++++ Supplied entries
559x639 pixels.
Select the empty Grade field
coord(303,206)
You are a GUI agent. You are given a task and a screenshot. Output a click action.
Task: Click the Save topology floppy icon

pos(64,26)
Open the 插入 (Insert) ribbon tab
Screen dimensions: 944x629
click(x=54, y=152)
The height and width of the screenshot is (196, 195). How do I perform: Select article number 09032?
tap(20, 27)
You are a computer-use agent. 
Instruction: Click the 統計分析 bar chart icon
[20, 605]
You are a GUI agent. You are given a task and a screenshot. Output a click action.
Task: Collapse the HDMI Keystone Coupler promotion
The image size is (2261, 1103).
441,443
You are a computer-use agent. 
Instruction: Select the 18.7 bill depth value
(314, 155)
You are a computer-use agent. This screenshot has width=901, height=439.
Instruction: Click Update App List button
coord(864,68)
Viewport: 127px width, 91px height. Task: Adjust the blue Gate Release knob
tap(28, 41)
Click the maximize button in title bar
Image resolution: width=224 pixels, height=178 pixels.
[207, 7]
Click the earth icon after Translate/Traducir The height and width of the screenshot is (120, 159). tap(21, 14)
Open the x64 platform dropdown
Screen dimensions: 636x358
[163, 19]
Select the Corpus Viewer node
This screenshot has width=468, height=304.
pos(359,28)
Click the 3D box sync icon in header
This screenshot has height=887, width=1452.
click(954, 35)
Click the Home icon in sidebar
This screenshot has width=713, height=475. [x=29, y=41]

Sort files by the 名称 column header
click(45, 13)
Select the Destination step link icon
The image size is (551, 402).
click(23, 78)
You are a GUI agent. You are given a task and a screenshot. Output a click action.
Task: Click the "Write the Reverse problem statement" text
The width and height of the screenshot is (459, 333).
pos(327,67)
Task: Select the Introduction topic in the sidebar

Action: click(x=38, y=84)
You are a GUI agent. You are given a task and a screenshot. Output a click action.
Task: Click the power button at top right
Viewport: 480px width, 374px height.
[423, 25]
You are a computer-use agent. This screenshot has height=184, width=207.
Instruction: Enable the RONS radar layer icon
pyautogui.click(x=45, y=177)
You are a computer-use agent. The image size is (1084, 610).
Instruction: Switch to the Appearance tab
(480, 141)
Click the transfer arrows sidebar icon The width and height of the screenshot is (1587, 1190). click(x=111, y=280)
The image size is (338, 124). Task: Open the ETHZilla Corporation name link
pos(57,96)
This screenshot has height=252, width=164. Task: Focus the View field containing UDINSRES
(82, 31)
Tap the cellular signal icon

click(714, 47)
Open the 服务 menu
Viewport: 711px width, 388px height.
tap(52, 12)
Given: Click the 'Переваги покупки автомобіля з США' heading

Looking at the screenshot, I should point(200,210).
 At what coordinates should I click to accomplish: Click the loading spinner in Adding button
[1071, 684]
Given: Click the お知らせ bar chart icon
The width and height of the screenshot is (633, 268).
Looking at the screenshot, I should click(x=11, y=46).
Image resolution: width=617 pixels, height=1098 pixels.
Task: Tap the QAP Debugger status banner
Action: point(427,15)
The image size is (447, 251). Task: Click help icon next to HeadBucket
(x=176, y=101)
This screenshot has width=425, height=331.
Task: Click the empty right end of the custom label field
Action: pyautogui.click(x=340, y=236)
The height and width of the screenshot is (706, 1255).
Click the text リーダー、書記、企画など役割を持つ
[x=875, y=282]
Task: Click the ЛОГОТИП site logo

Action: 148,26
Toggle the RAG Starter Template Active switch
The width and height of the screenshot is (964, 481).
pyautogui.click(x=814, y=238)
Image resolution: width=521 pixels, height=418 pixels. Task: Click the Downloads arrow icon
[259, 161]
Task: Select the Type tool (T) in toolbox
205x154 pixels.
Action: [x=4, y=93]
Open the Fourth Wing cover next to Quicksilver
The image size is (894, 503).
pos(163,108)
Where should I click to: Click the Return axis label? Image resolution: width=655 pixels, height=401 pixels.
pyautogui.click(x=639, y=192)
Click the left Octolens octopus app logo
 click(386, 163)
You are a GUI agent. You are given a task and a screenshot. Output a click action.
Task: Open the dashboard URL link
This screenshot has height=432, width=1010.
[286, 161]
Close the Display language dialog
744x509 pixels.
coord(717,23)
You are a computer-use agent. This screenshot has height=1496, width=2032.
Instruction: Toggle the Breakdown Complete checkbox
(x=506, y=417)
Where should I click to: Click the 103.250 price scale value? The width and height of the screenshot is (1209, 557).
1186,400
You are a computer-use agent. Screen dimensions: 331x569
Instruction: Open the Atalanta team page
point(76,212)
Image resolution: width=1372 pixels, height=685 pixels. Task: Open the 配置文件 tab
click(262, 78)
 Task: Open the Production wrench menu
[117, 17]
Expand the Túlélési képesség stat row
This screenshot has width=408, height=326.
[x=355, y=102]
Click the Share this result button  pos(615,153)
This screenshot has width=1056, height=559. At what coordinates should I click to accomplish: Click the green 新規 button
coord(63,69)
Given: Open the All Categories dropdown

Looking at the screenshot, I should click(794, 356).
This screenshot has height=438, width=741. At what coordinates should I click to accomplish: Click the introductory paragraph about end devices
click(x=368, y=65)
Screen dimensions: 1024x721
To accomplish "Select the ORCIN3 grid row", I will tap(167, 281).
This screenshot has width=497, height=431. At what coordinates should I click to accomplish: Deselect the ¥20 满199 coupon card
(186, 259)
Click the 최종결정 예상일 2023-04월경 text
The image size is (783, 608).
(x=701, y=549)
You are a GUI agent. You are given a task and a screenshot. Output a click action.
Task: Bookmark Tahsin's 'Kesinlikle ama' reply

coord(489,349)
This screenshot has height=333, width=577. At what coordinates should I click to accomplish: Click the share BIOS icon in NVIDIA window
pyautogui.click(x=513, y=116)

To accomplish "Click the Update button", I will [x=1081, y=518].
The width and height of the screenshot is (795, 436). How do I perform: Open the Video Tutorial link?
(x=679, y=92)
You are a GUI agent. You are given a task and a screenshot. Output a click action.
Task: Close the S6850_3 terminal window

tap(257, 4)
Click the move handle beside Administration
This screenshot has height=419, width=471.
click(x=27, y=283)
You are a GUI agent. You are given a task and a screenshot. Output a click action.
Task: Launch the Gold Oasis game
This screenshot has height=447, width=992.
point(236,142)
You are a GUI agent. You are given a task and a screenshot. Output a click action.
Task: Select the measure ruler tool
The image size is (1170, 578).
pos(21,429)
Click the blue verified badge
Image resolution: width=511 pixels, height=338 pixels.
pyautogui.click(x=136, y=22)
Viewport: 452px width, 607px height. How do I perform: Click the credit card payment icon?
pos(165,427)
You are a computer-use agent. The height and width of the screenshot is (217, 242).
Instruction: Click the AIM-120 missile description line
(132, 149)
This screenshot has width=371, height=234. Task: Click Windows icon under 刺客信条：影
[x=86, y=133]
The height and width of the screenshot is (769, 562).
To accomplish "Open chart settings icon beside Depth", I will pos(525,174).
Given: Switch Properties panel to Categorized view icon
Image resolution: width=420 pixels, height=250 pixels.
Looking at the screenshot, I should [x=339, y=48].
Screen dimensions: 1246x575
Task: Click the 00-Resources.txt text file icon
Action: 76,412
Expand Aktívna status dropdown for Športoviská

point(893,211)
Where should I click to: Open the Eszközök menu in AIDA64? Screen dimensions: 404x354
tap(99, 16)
++++++++
Turn every line of the items above into a numbered list, leaving out any blank lines.

• Completed exercise:
1. 559x639 pixels.
2. Select the empty Grade field
3. coord(303,206)
4. You are a GUI agent. You are given a task and a screenshot. Output a click action.
5. Task: Click the Save topology floppy icon
6. pos(64,26)
7. Open the 插入 (Insert) ribbon tab
8. Screen dimensions: 944x629
9. click(x=54, y=152)
10. The height and width of the screenshot is (196, 195). How do I perform: Select article number 09032?
11. tap(20, 27)
12. You are a computer-use agent. 
13. Instruction: Click the 統計分析 bar chart icon
14. [20, 605]
15. You are a GUI agent. You are given a task and a screenshot. Output a click action.
16. Task: Collapse the HDMI Keystone Coupler promotion
17. The image size is (2261, 1103).
18. 441,443
19. You are a computer-use agent. 
20. Instruction: Select the 18.7 bill depth value
21. (314, 155)
22. You are a computer-use agent. This screenshot has width=901, height=439.
23. Instruction: Click Update App List button
24. coord(864,68)
25. Viewport: 127px width, 91px height. Task: Adjust the blue Gate Release knob
26. tap(28, 41)
27. Click the maximize button in title bar
28. Image resolution: width=224 pixels, height=178 pixels.
29. [207, 7]
30. Click the earth icon after Translate/Traducir The height and width of the screenshot is (120, 159). tap(21, 14)
31. Open the x64 platform dropdown
32. Screen dimensions: 636x358
33. [163, 19]
34. Select the Corpus Viewer node
35. This screenshot has width=468, height=304.
36. pos(359,28)
37. Click the 3D box sync icon in header
38. This screenshot has height=887, width=1452.
39. click(954, 35)
40. Click the Home icon in sidebar
41. This screenshot has width=713, height=475. [x=29, y=41]
42. Sort files by the 名称 column header
43. click(45, 13)
44. Select the Destination step link icon
45. The image size is (551, 402).
46. click(23, 78)
47. You are a GUI agent. You are given a task and a screenshot. Output a click action.
48. Task: Click the "Write the Reverse problem statement" text
49. The width and height of the screenshot is (459, 333).
50. pos(327,67)
51. Task: Select the Introduction topic in the sidebar
52. Action: click(x=38, y=84)
53. You are a GUI agent. You are given a task and a screenshot. Output a click action.
54. Task: Click the power button at top right
55. Viewport: 480px width, 374px height.
56. [423, 25]
57. You are a computer-use agent. This screenshot has height=184, width=207.
58. Instruction: Enable the RONS radar layer icon
59. pyautogui.click(x=45, y=177)
60. You are a computer-use agent. The image size is (1084, 610).
61. Instruction: Switch to the Appearance tab
62. (480, 141)
63. Click the transfer arrows sidebar icon The width and height of the screenshot is (1587, 1190). click(x=111, y=280)
64. The image size is (338, 124). Task: Open the ETHZilla Corporation name link
65. pos(57,96)
66. This screenshot has height=252, width=164. Task: Focus the View field containing UDINSRES
67. (82, 31)
68. Tap the cellular signal icon
69. click(714, 47)
70. Open the 服务 menu
71. Viewport: 711px width, 388px height.
72. tap(52, 12)
73. Given: Click the 'Переваги покупки автомобіля з США' heading
74. Looking at the screenshot, I should point(200,210).
75.  At what coordinates should I click to accomplish: Click the loading spinner in Adding button
76. [1071, 684]
77. Given: Click the お知らせ bar chart icon
78. The width and height of the screenshot is (633, 268).
79. Looking at the screenshot, I should click(x=11, y=46).
80. Image resolution: width=617 pixels, height=1098 pixels.
81. Task: Tap the QAP Debugger status banner
82. Action: point(427,15)
83. The image size is (447, 251). Task: Click help icon next to HeadBucket
84. (x=176, y=101)
85. This screenshot has width=425, height=331.
86. Task: Click the empty right end of the custom label field
87. Action: pyautogui.click(x=340, y=236)
88. The height and width of the screenshot is (706, 1255).
89. Click the text リーダー、書記、企画など役割を持つ
90. [x=875, y=282]
91. Task: Click the ЛОГОТИП site logo
92. Action: 148,26
93. Toggle the RAG Starter Template Active switch
94. The width and height of the screenshot is (964, 481).
95. pyautogui.click(x=814, y=238)
96. Image resolution: width=521 pixels, height=418 pixels. Task: Click the Downloads arrow icon
97. [259, 161]
98. Task: Select the Type tool (T) in toolbox
99. 205x154 pixels.
100. Action: [x=4, y=93]
101. Open the Fourth Wing cover next to Quicksilver
102. The image size is (894, 503).
103. pos(163,108)
104. Where should I click to: Click the Return axis label? Image resolution: width=655 pixels, height=401 pixels.
105. pyautogui.click(x=639, y=192)
106. Click the left Octolens octopus app logo
107.  click(386, 163)
108. You are a GUI agent. You are given a task and a screenshot. Output a click action.
109. Task: Open the dashboard URL link
110. This screenshot has height=432, width=1010.
111. [286, 161]
112. Close the Display language dialog
113. 744x509 pixels.
114. coord(717,23)
115. You are a computer-use agent. This screenshot has height=1496, width=2032.
116. Instruction: Toggle the Breakdown Complete checkbox
117. (x=506, y=417)
118. Where should I click to: Click the 103.250 price scale value? The width and height of the screenshot is (1209, 557).
119. 1186,400
120. You are a computer-use agent. Screen dimensions: 331x569
121. Instruction: Open the Atalanta team page
122. point(76,212)
123. Image resolution: width=1372 pixels, height=685 pixels. Task: Open the 配置文件 tab
124. click(262, 78)
125.  Task: Open the Production wrench menu
126. [117, 17]
127. Expand the Túlélési képesség stat row
128. This screenshot has width=408, height=326.
129. [x=355, y=102]
130. Click the Share this result button  pos(615,153)
131. This screenshot has width=1056, height=559. At what coordinates should I click to accomplish: Click the green 新規 button
132. coord(63,69)
133. Given: Open the All Categories dropdown
134. Looking at the screenshot, I should click(794, 356).
135. This screenshot has height=438, width=741. At what coordinates should I click to accomplish: Click the introductory paragraph about end devices
136. click(x=368, y=65)
137. Screen dimensions: 1024x721
138. To accomplish "Select the ORCIN3 grid row", I will tap(167, 281).
139. This screenshot has width=497, height=431. At what coordinates should I click to accomplish: Deselect the ¥20 满199 coupon card
140. (186, 259)
141. Click the 최종결정 예상일 2023-04월경 text
142. The image size is (783, 608).
143. (x=701, y=549)
144. You are a GUI agent. You are given a task and a screenshot. Output a click action.
145. Task: Bookmark Tahsin's 'Kesinlikle ama' reply
146. coord(489,349)
147. This screenshot has height=333, width=577. At what coordinates should I click to accomplish: Click the share BIOS icon in NVIDIA window
148. pyautogui.click(x=513, y=116)
149. To accomplish "Click the Update button", I will [x=1081, y=518].
150. The width and height of the screenshot is (795, 436). How do I perform: Open the Video Tutorial link?
151. (x=679, y=92)
152. You are a GUI agent. You are given a task and a screenshot. Output a click action.
153. Task: Close the S6850_3 terminal window
154. tap(257, 4)
155. Click the move handle beside Administration
156. This screenshot has height=419, width=471.
157. click(x=27, y=283)
158. You are a GUI agent. You are given a task and a screenshot. Output a click action.
159. Task: Launch the Gold Oasis game
160. This screenshot has height=447, width=992.
161. point(236,142)
162. You are a GUI agent. You are given a task and a screenshot. Output a click action.
163. Task: Select the measure ruler tool
164. The image size is (1170, 578).
165. pos(21,429)
166. Click the blue verified badge
167. Image resolution: width=511 pixels, height=338 pixels.
168. pyautogui.click(x=136, y=22)
169. Viewport: 452px width, 607px height. How do I perform: Click the credit card payment icon?
170. pos(165,427)
171. You are a computer-use agent. The height and width of the screenshot is (217, 242).
172. Instruction: Click the AIM-120 missile description line
173. (132, 149)
174. This screenshot has width=371, height=234. Task: Click Windows icon under 刺客信条：影
175. [x=86, y=133]
176. The height and width of the screenshot is (769, 562).
177. To accomplish "Open chart settings icon beside Depth", I will pos(525,174).
178. Given: Switch Properties panel to Categorized view icon
179. Image resolution: width=420 pixels, height=250 pixels.
180. Looking at the screenshot, I should [x=339, y=48].
181. Screen dimensions: 1246x575
182. Task: Click the 00-Resources.txt text file icon
183. Action: 76,412
184. Expand Aktívna status dropdown for Športoviská
185. point(893,211)
186. Where should I click to: Open the Eszközök menu in AIDA64? Screen dimensions: 404x354
187. tap(99, 16)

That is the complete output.